A few stone-faced young men and women, who had been children at the time, were there too. After the patrollers killed their parents, some of the men took the children to work in their homes-grotesque, unofficial adoptions. One quiet young man, Jesus Tecu Osorio, who had watched one of the patrollers slay his toddler brother by smashing his head against a rock and who had then grown up in the man's household told me he had no mixed emotions, but wished for a death sentence. The chief magistrate said she would reveal the sentence in eight days.

"We believe it was INDE that gave the order," said a voice in the dark that night. We were in a place called Pacux, eight hours' walk from the site of their drowned village. The climate and landscape-no forest, no river, no canyons-were so different from the old Rio Negro you might well have been on a different planet. Residents had gathered on a grassy mound at the edge of the crowded clutch of houses they occupied now, outside the highland town of Rabinal, eager to speak to a visitor.
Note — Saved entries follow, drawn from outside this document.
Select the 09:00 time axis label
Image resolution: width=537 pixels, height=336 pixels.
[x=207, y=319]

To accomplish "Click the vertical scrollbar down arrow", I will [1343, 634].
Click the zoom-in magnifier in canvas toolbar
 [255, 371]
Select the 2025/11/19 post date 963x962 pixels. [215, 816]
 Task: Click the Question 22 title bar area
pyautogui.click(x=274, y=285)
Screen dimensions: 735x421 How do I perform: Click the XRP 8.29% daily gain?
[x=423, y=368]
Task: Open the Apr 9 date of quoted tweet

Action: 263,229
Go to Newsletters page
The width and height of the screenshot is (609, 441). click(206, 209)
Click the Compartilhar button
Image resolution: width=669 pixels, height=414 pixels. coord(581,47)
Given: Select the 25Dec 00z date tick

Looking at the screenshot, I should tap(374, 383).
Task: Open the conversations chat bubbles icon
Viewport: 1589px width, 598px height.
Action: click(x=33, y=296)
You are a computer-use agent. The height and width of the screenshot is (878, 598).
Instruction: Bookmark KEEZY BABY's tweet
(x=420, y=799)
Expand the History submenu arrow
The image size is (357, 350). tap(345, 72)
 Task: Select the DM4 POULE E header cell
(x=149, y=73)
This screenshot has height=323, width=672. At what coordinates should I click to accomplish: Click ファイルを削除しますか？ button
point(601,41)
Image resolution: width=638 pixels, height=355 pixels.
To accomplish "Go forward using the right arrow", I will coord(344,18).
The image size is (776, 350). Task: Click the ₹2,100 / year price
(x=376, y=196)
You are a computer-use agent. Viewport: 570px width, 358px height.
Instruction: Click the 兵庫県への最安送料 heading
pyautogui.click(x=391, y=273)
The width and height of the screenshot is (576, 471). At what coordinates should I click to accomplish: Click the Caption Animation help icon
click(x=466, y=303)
They too were environmental refugees, "too poor to flee any farther than here," said one man with a bitter laugh. In a few days the judge would announce the sentence for the three patrollers: 50 years in prison. But no authorities are ever likely to be brought to court in the case, and the men and women on the grass, it seemed, wanted instead this night to remember Rio Negro. One after another spoke of the river that gave them life and market products, and the trees-jocote, mango, lemon, orange.

Above our heads dim streetlights sputtered, then died out. The darkness was a bitter irony for a people whose lives had changed forever so electricity, as one said, "might happen somewhere else." They would live out their existence in a wretched place now, where work was scarce, firewood two hours away, and a military garrison so close you could hear the soldiers' radios in the still night. "It was the dam that put us here," said one elderly woman. She spoke in Achi, but used the Spanish word, presa, for "dam," because the word does not exist in their language.